Liability is strict and lands on your business: $500 per call, up to $1,500 for willful violations (47 U.S.C. § 227(b)(3), 1991), no cap, four-year lookback (28 U.S.C. § 1658).
A number typed into a web form is not consent: consent belongs to the phone’s current subscriber (Soppet 2012, Osorio 2014).
Before turning on outbound, demand: text verification before any AI call, 31-day DNC scrubbing plus an internal list, Reassigned Numbers Database checks, exportable consent logs, and instant stop honoring.
First AI Employee is inbound first; the only outbound it sends follows a yes your caller gave on the call.

Common questions

Is outbound AI calling legal?

Yes, with the right consent behind it. The FCC ruled in February 2024 that AI-generated voices are ‘artificial’ under the TCPA, so an AI voice call to a cell phone requires prior express consent, and prior express written consent if it introduces an advertisement or contains telemarketing. Legal outbound AI is a consent-architecture problem: verified numbers, Do-Not-Call scrubbing, logged consent, and instant opt-out. The five vendor questions in this guide are how you test whether a tool was built that way.
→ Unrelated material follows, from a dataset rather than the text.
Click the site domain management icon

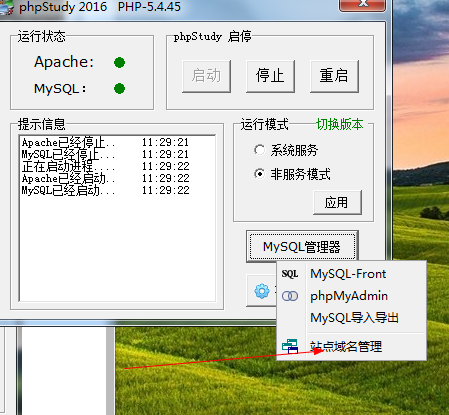[x=290, y=346]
Am I liable if my AI tool calls a wrong number?

The business the calls are made for is the one on the hook, not the software company. In Krakauer v. Dish Network (2019), the $61 million judgment fell on Dish for calls a third-party marketer placed on its behalf. Consent belongs to the phone’s current owner, not to whoever typed the number into your form (Soppet 2012, Osorio 2014). Your protection is architecture: verify numbers by text before any AI call, query the FCC’s Reassigned Numbers Database (its safe harbor has covered exactly this scenario since 2021), and keep exportable consent logs.

How long can someone sue over an AI call?

Four years from the call, under the federal catch-all statute of limitations (28 U.S.C. § 1658), which the Second Circuit applied to TCPA claims in Giovanniello v. ALM Media (2013). A non-compliant call made in 2026 is a live claim into 2030, and some state mini-TCPA laws run on their own clocks. Keep your consent records at least that long.